### ЧТО НУЖНО СДЕЛАТЬ
1. Какие имена людей встречаются во фрагменте? Перечислите все.
2. Ответьте на вопросы по фрагменту.
(a) Сколько продолжается агония Яна Палаха?
(b) Где Ян Палах поджег себя?
(c) Что Факел номер один купил где-то в центре Праги?
3. Воспроизведите из фрагмента часть, которая открывается словами «Беспомощность — вот» и заканчивается словами «с советскими танками.».

Потом получает стипендию в Техасском университете в Галвестоне.
Замечает в себе странную особенность: она совершенно не помнит пациентов, которым помогла. Зато хорошо помнит тех, борьбу за жизнь которых проиграла.
Беспомощность — вот что больше всего ужасает ее в самой себе.
03
Мать спрашивает, взял ли он бутерброда.
Зденек знает, что Факел номер один купил где-то в центре Праги белое пластиковое ведро, а потом на автозаправке налил в него бензин. Он не будет брать с собой никакую канистру, а то мама сразу спросит зачем. Он тоже купит какую-нибудь емкость.
У него уже есть письмо, начинающееся словами: «Уважаемые Граждане Мира…». Он разместил его на сайте www. pochoden2003.nazory.cz[49]
69
Через отделение уже прошла волна обгоревших во время столкновений с советскими танками.
16 января Ярослава Мосерова как раз была на дежурстве, когда привезли молодого мужчину. Она слышит, как санитары говорят, что это Факел номер один. Его зовут Ян Палах. Он поджег себя у музея на Вацлавской площади. У него обгорела почти вся кожа и дыхательные пути.
Нянечки, которые всех молодых пациентов называют на «ты», к нему обращаются на «вы».
Медсестры говорят, что это Ян Второй, ибо он хотел напомнить о поступке Яна Гуса.
Агония Яна Палаха продолжается семьдесят два часа.
К нему в больницу люди приносят сотни цветов, приходят сотни писем. Медсестры читают ему эти письма. Читает их и Ярослава Мосерова. А он в горячке открывает глаза и спрашивает хриплым голосом: «Ведь это было не зря?»
— Не зря, не зря, — отвечают ему.
— Это хорошо, — говорит пациент.
Тайная полиция стоит у больницы.

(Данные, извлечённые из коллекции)
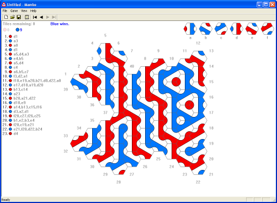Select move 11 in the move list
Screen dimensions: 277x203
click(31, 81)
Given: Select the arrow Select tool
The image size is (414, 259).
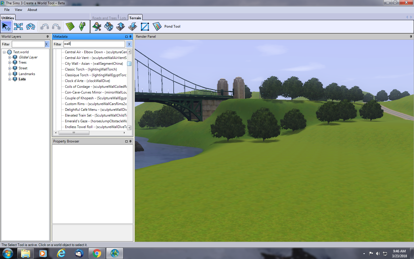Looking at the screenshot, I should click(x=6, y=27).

==

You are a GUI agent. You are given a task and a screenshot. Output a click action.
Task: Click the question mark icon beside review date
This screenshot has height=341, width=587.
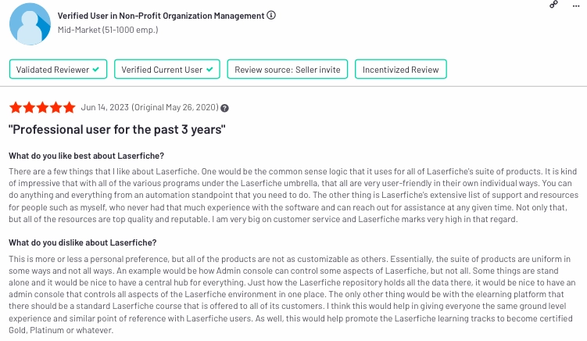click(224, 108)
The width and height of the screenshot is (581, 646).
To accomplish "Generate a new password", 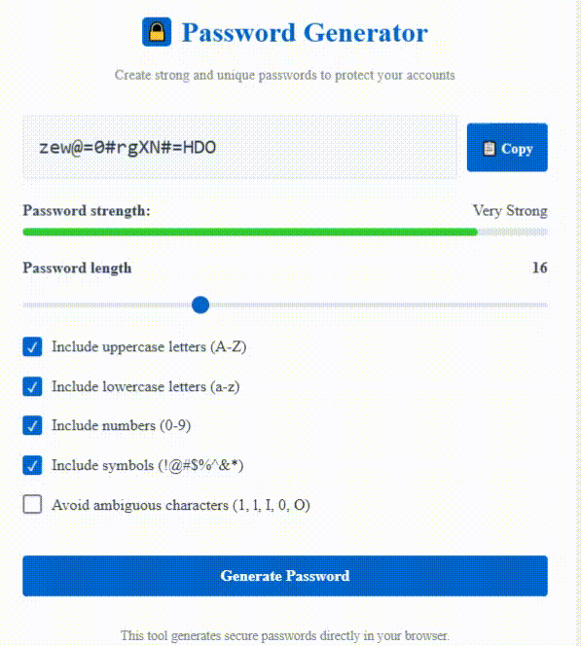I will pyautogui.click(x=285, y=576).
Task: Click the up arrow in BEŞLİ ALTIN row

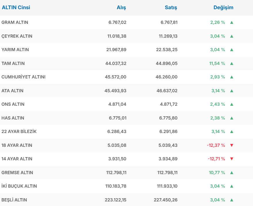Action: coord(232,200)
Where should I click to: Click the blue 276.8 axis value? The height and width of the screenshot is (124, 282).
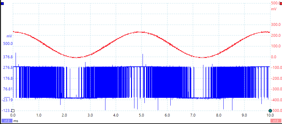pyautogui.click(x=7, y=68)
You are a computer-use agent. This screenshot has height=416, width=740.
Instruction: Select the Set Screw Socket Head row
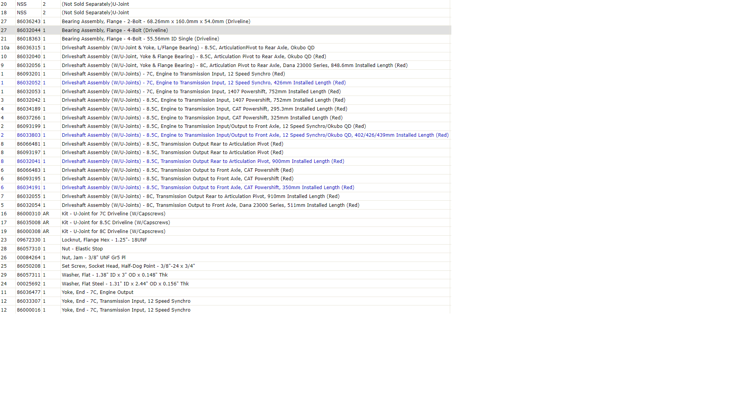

### ОТВЕТЫ ПО ПОРЯДКУ
1. Зденек, Ярослава Мосерова, Ян Палах, Ян Гус.

2.
(a) Семьдесят два часа.
(b) У музея на Вацлавской площади.
(c) Белое пластиковое ведро.

3.
Беспомощность — вот что больше всего ужасает ее в самой себе.
03
Мать спрашивает, взял ли он бутерброда.
Зденек знает, что Факел номер один купил где-то в центре Праги белое пластиковое ведро, а потом на автозаправке налил в него бензин. Он не будет брать с собой никакую канистру, а то мама сразу спросит зачем. Он тоже купит какую-нибудь емкость.
У него уже есть письмо, начинающееся словами: «Уважаемые Граждане Мира…». Он разместил его на сайте www. pochoden2003.nazory.cz[49]
69
Через отделение уже прошла волна обгоревших во время столкновений с советскими танками.